Ich habe solches und ähnliches sehr, sehr oft erlebt. Auch Äußerungen wie, warum bleibt die nicht zu Hause mit ihm oder warum nimmt sie ihn überall mit
hin. Das alles machte mich oft traurig, wütend und nachdenklich.
Tja, aus heutiger Sicht sage ich, daß ich trotz negativer Erlebnisse das Richtige getan habe. Wir haben große Erfolge bei der Genesung meines Mannes
erlebt. Es ist zwar nichts mehr so, wie es einmal war, aber wir haben uns ein „neues„ Leben aufgebaut. Ich denke auch, daß ich durch diese teils negativen Erfahrungen trotzdem den Glauben an die Menschen wiedergefunden habe.
Sehr, sehr viel hat mir dabei auch unsere Selbsthilfegruppe geholfen. Ich bin damals so selbstverständlich dort aufgefangen worden, als es mir persönlich ziemlich schlecht ging. Ich habe dort nicht nur Verständnis für meine Probleme gefunden, sondern auch für mein angeknackstes Selbstbewußtsein.
Ich habe gelernt, mit dem Leben, wie es jetzt ist, fertig zu werden. Was auch wichtig war, mein Mann wurde dort akzeptiert, so wie er ist. Und das ist auch heute noch nicht immer leicht. Dort fanden wir auch einen neuen Bekanntenkreis, auf den ich mich jederzeit verlassen kann und der sich mit unseren paar alten Freunden gut verbinden läßt. Mich verbindet mit diesen Menschen mehr, als man sich vorstellen kann, deshalb kann ich nur sagen und bitten: „Geht auf Menschen zu, die in großem Leid stehen, überwindet diese verdammte Hemmschwelle!„ Nicht die Augen verschließen, sondern geht mit offenen Augen durch die Welt!
Meine weitere Aufgabe ist, solchen Menschen zu helfen, für sie da zu sein,
damit sie nicht solche Erlebnisse haben, wie ich sie hatte.

Doris Böhm

Was danach geschah...
Obigen Artikel schrieb ich im Jahre 1998.
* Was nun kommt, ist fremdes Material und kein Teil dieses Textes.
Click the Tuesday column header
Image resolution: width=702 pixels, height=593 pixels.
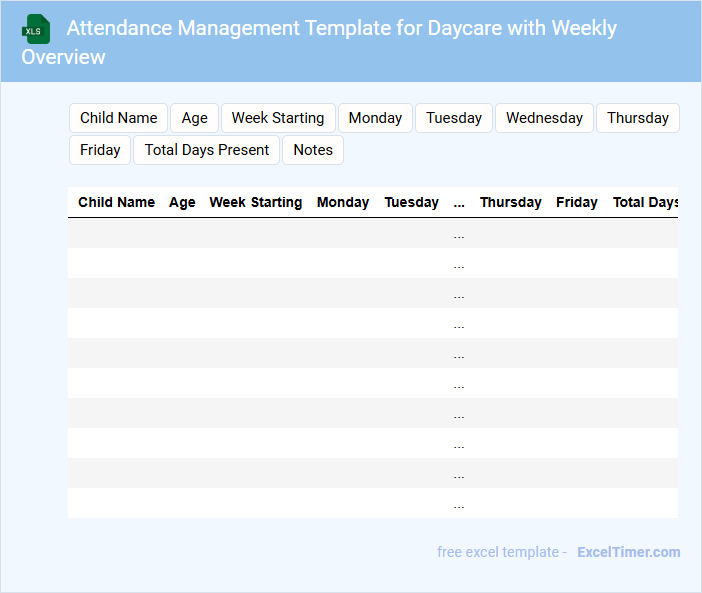pyautogui.click(x=411, y=202)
Mittlerweile hat sich unser Leben doch grundlegend verändert. Wir haben unser Haus verkauft und sind weggezogen, obwohl mein Mann dort geboren ist. Was wir erlebt haben war nicht der einzige Grund für unseren Entschluß, aber mit ein ganz großer. Mich störte einfach das mein Mann nicht als der akzeptiert wurde, wie er jetzt ist, sondern als "Behinderter" weil alle wußten was passiert war. Das er behindert ist wird dadurch nicht weniger, aber die vielen kleinen Wunder der Besserung wurden nicht gesehen. Von dem, was ich nach wie vor erlebte, ganz zu schweigen.
Wir sind in eine andere Gegend gezogen und mein Mann hat sich sehr gut eingelebt. Hier wird er so angenommen wie er ist. Man kennt ihn nicht von früher und zieht daher keine Vergleiche.
Ich hoffe und denke diesbezüglich keinen Fehler gemacht zu haben und wünsche es geht weiter bergauf oder bleibt wenigstens konstant.